A group formed by the victims of phone hacking announced the way they see the draft bill that would enshrine in law the Levenson’s report proposals.
In their opinion, due to the pressure from newspaper publishers, the call for an independent press regulation proposed by Lord Justice Levenson, will not materialize.
The parents of the murder victim Milly Dowler and those of the missing Madelaine McCann were also part of this group. They have put a bill drafted by their chairman, Hugh Tomlinson QC, in conjunction with specialist Parliamentary Counsel Daniel Greenberg.
No matter the fact that the report of Levenson has the support of Labour and the Liberal Democrats, Prime Minister David Cameron said he did not agree with the idea of changing the law because of the press regulation. The changes Levenson wants would create a statutory underpinning for the work of a regulatory body for the press so that they will become sure they are able to act against newspapers and achieve the demanded results and freedom of the press.
The group found out that according to the conservative ministers this idea is unnecessary and difficult to happen but with this draft bill they at least managed to demonstrate that their proposals are workable.

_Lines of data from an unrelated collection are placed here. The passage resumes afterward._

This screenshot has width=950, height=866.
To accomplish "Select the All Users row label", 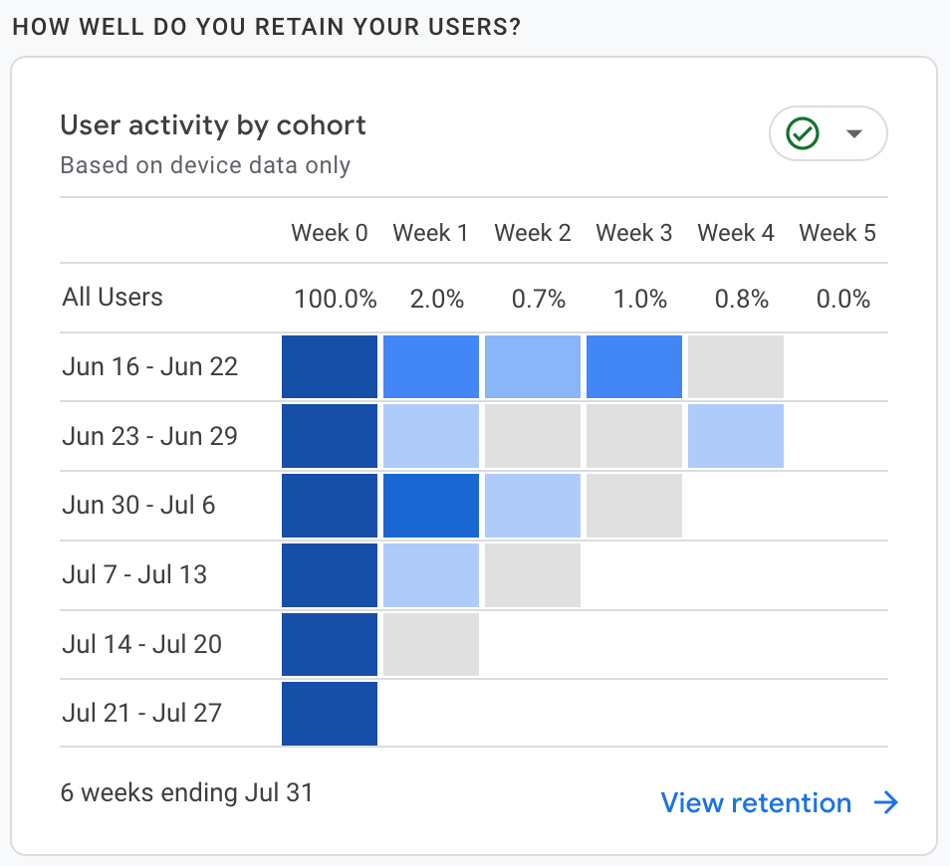I will [x=113, y=297].
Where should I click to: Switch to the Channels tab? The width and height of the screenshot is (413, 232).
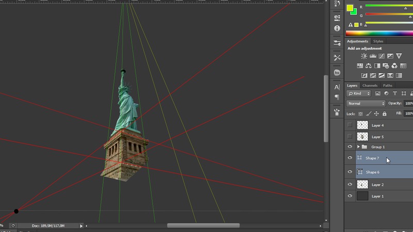click(x=370, y=86)
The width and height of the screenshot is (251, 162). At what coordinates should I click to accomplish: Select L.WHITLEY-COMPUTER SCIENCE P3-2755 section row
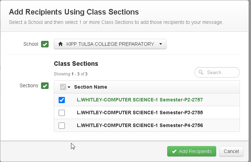coord(140,113)
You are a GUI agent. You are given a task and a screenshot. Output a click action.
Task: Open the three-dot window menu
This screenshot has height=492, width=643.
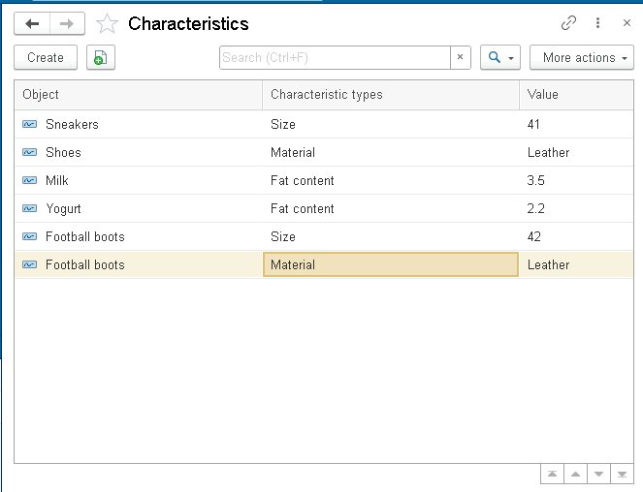pyautogui.click(x=597, y=23)
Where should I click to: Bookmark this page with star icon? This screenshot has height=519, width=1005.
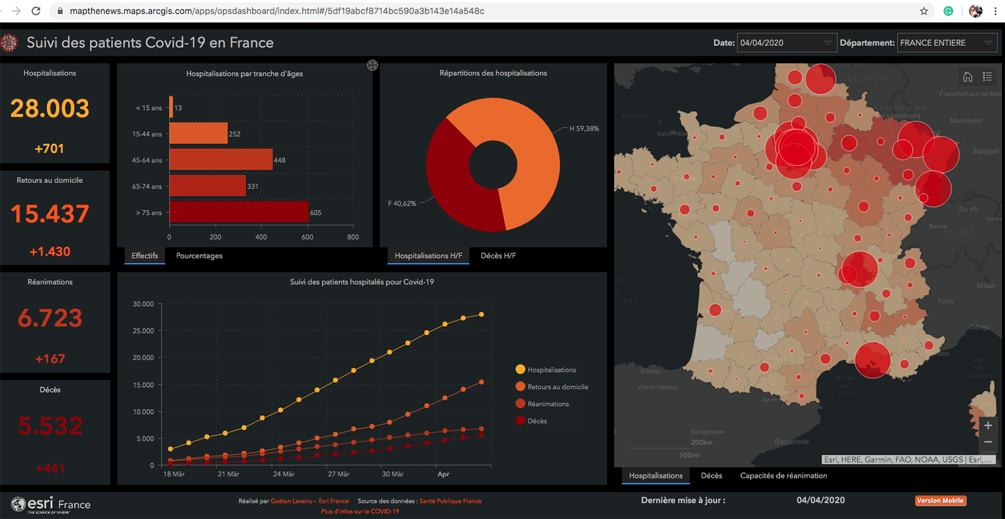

The words of the director of Hacked Off, Professor Brian Cathcart, sounded like this:
“The right thing to do now is to implement the judge’s recommendations on press regulation in full and without delay. Our draft Bill – the Leveson Bill – offers a plain and straightforward way of doing that.
“This is not a bill for press regulation as Hacked Off or anyone else would wish it: it is a bill to underpin voluntary press self-regulation in the way Lord Justice Leveson wanted it.”